### Written task
Reproduce the dataset records below, switching every occurrence of "Viewport" to "Screen area" and leaving everything else unchanged.

(Dataset records)
--*--

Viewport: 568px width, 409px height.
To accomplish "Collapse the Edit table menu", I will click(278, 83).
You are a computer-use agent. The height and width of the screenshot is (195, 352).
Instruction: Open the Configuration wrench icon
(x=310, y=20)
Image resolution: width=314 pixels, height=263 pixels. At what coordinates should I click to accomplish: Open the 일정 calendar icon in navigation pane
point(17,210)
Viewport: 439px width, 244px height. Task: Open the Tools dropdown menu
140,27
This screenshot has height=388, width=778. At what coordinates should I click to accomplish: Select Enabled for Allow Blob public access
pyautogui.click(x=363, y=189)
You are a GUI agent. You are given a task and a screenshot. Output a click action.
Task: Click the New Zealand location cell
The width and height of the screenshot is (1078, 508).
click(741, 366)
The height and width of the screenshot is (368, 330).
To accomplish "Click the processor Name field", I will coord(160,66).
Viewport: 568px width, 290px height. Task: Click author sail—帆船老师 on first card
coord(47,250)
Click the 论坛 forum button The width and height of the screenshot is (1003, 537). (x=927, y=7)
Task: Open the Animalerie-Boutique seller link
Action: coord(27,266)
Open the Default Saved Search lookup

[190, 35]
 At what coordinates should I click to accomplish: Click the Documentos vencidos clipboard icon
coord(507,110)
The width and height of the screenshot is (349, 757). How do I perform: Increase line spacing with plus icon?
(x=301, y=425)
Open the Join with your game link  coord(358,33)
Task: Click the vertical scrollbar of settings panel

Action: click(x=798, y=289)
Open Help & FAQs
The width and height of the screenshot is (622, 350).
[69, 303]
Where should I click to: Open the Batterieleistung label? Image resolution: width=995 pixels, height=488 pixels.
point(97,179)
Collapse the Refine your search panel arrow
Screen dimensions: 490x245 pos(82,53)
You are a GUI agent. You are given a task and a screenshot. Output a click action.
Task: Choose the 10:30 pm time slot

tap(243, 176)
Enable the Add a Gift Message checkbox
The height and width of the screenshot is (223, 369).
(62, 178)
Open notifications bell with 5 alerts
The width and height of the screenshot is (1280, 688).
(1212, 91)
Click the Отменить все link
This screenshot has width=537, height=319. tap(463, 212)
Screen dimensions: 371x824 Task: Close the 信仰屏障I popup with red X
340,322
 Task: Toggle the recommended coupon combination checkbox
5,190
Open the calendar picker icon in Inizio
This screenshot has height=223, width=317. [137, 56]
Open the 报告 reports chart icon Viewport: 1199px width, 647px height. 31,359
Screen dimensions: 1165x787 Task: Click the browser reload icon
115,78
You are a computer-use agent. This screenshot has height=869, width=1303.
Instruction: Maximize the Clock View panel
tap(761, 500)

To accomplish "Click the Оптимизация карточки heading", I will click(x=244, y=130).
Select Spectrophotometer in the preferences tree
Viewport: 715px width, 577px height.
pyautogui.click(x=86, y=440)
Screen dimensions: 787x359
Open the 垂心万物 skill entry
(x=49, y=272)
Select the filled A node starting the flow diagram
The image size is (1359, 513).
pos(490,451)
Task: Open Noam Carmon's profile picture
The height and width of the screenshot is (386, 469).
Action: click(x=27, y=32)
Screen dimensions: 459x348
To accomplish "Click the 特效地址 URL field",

--*--

### Answer to this task
Screen area: 568px width, 409px height.
To accomplish "Collapse the Edit table menu", I will click(278, 83).
You are a computer-use agent. The height and width of the screenshot is (195, 352).
Instruction: Open the Configuration wrench icon
(x=310, y=20)
Image resolution: width=314 pixels, height=263 pixels. At what coordinates should I click to accomplish: Open the 일정 calendar icon in navigation pane
point(17,210)
Screen area: 439px width, 244px height. Task: Open the Tools dropdown menu
140,27
This screenshot has height=388, width=778. At what coordinates should I click to accomplish: Select Enabled for Allow Blob public access
pyautogui.click(x=363, y=189)
You are a GUI agent. You are given a task and a screenshot. Output a click action.
Task: Click the New Zealand location cell
The width and height of the screenshot is (1078, 508).
click(741, 366)
The height and width of the screenshot is (368, 330).
To accomplish "Click the processor Name field", I will coord(160,66).
Screen area: 568px width, 290px height. Task: Click author sail—帆船老师 on first card
coord(47,250)
Click the 论坛 forum button The width and height of the screenshot is (1003, 537). (x=927, y=7)
Task: Open the Animalerie-Boutique seller link
Action: coord(27,266)
Open the Default Saved Search lookup

[190, 35]
 At what coordinates should I click to accomplish: Click the Documentos vencidos clipboard icon
coord(507,110)
The width and height of the screenshot is (349, 757). How do I perform: Increase line spacing with plus icon?
(x=301, y=425)
Open the Join with your game link  coord(358,33)
Task: Click the vertical scrollbar of settings panel

Action: click(x=798, y=289)
Open Help & FAQs
The width and height of the screenshot is (622, 350).
[69, 303]
Where should I click to: Open the Batterieleistung label? Image resolution: width=995 pixels, height=488 pixels.
point(97,179)
Collapse the Refine your search panel arrow
Screen dimensions: 490x245 pos(82,53)
You are a GUI agent. You are given a task and a screenshot. Output a click action.
Task: Choose the 10:30 pm time slot

tap(243, 176)
Enable the Add a Gift Message checkbox
The height and width of the screenshot is (223, 369).
(62, 178)
Open notifications bell with 5 alerts
The width and height of the screenshot is (1280, 688).
(1212, 91)
Click the Отменить все link
This screenshot has width=537, height=319. tap(463, 212)
Screen dimensions: 371x824 Task: Close the 信仰屏障I popup with red X
340,322
 Task: Toggle the recommended coupon combination checkbox
5,190
Open the calendar picker icon in Inizio
This screenshot has height=223, width=317. [137, 56]
Open the 报告 reports chart icon Screen area: 1199px width, 647px height. 31,359
Screen dimensions: 1165x787 Task: Click the browser reload icon
115,78
You are a computer-use agent. This screenshot has height=869, width=1303.
Instruction: Maximize the Clock View panel
tap(761, 500)

To accomplish "Click the Оптимизация карточки heading", I will click(x=244, y=130).
Select Spectrophotometer in the preferences tree
Screen area: 715px width, 577px height.
pyautogui.click(x=86, y=440)
Screen dimensions: 787x359
Open the 垂心万物 skill entry
(x=49, y=272)
Select the filled A node starting the flow diagram
The image size is (1359, 513).
pos(490,451)
Task: Open Noam Carmon's profile picture
The height and width of the screenshot is (386, 469).
Action: click(x=27, y=32)
Screen dimensions: 459x348
To accomplish "Click the 特效地址 URL field",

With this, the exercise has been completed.